Please transcribe exactly the lines from the line holding "Task: Show newline" through the end of the data below, and skip any pictures.

Collected data entries
--- START ---

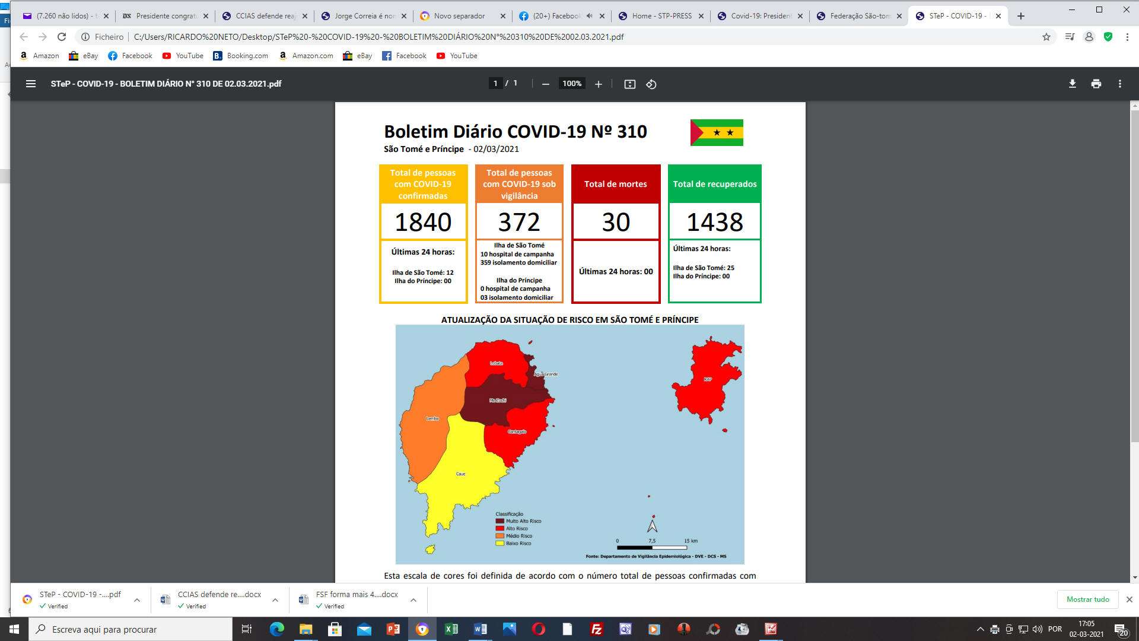The height and width of the screenshot is (641, 1139).
Task: Click the PDF zoom in plus button
Action: (x=598, y=84)
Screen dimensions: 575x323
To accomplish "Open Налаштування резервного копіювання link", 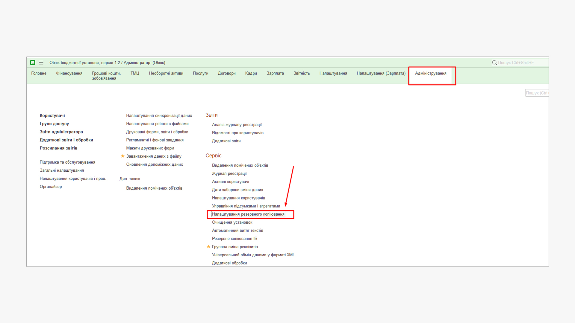I will coord(248,214).
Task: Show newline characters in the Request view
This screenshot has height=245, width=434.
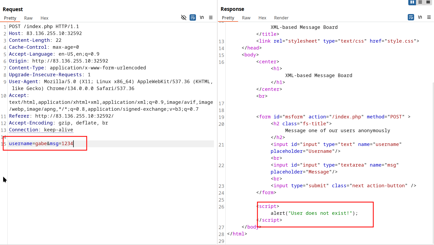Action: (x=202, y=17)
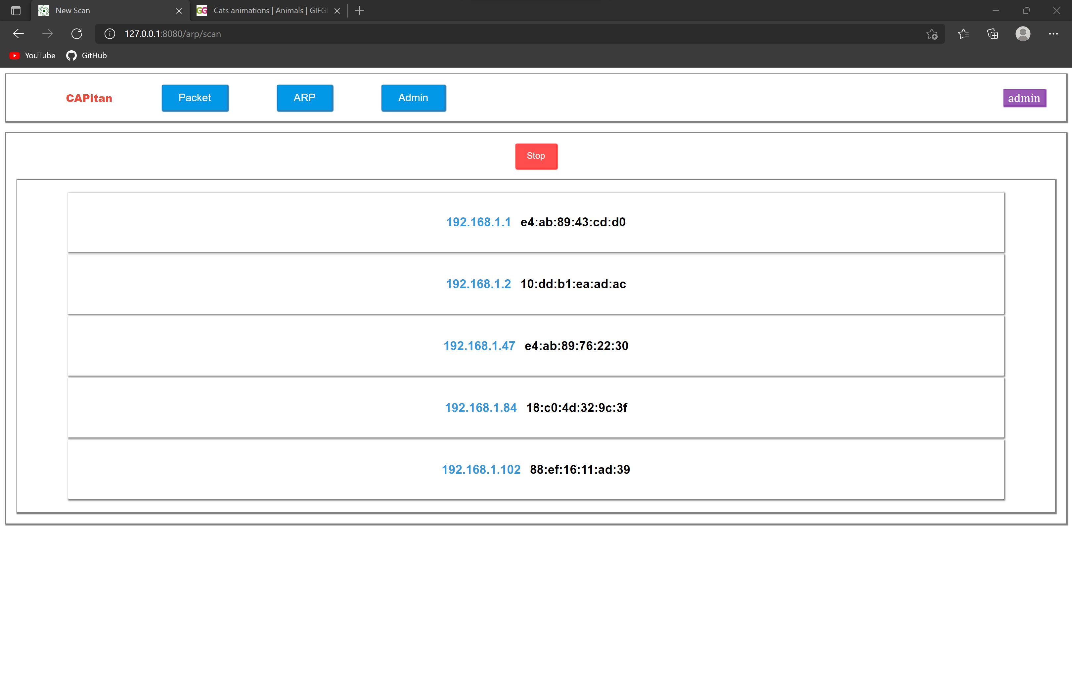1072x681 pixels.
Task: Open the GitHub bookmark
Action: coord(87,56)
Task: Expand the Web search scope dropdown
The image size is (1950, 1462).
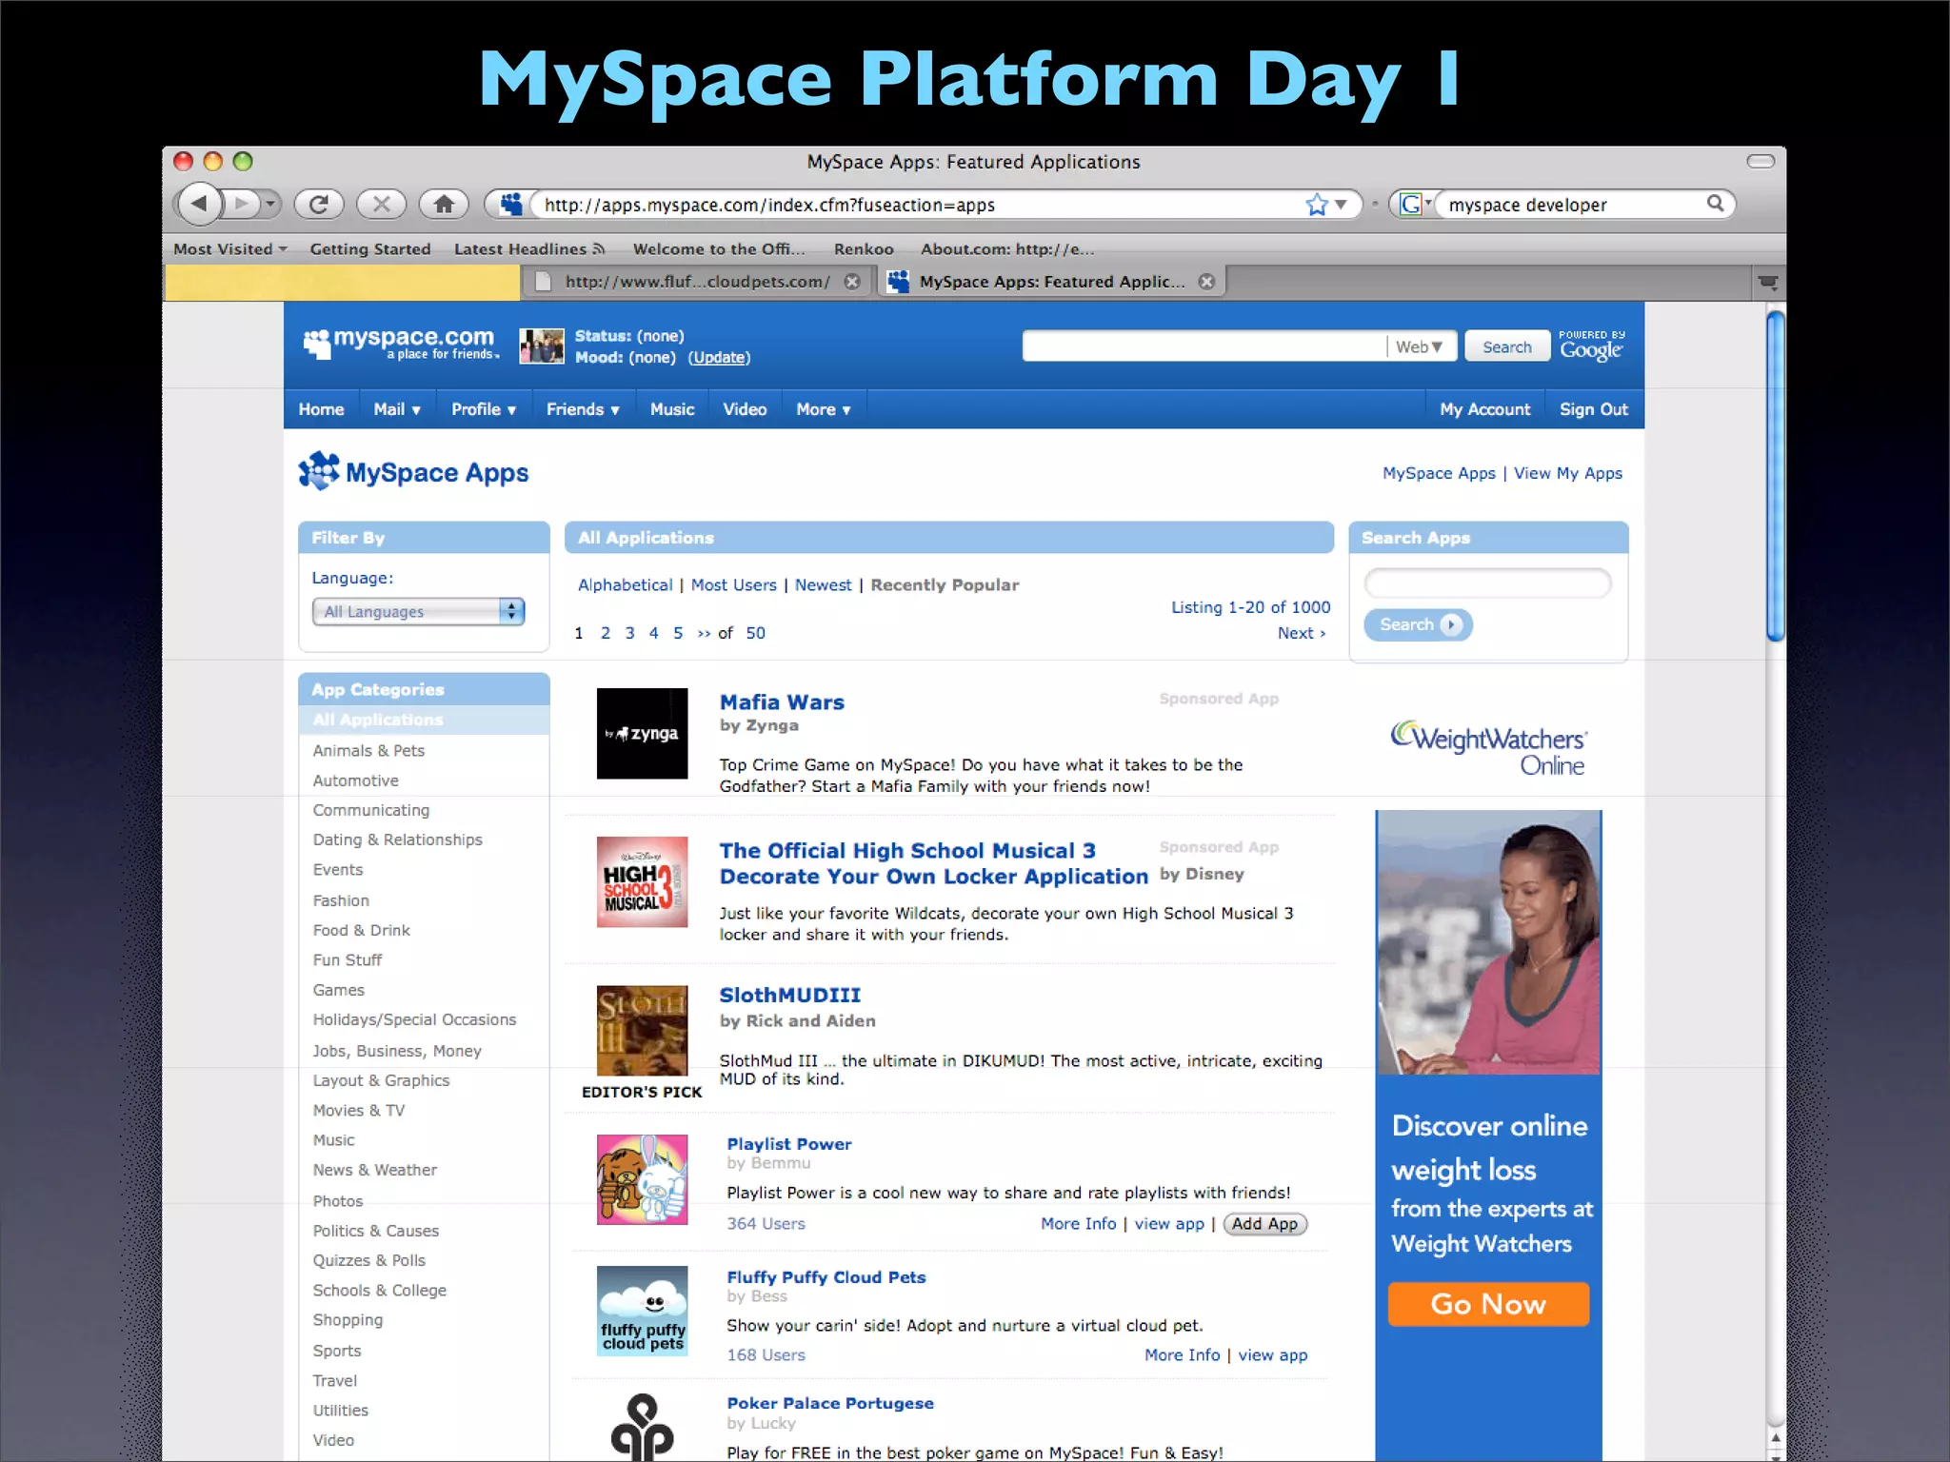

--- END ---

Exercise output
Task: Show newline characters in the Request view
This screenshot has height=245, width=434.
Action: (x=202, y=17)
1072x681 pixels.
Task: Open the GitHub bookmark
Action: coord(87,56)
Task: Expand the Web search scope dropdown
The image size is (1950, 1462).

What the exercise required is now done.